● Dataset content:
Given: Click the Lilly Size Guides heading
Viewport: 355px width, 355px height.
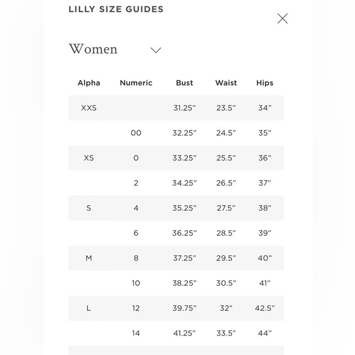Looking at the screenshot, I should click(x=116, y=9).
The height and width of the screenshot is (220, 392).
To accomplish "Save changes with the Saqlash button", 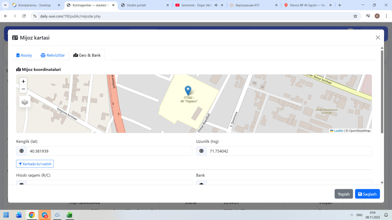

● Task: Format the records above as a numbered list, skipping any blank lines and leaving out the pictures.

● Completed task:
1. Given: Click the Lilly Size Guides heading
2. Viewport: 355px width, 355px height.
3. Looking at the screenshot, I should click(x=116, y=9).
4. The height and width of the screenshot is (220, 392).
5. To accomplish "Save changes with the Saqlash button", 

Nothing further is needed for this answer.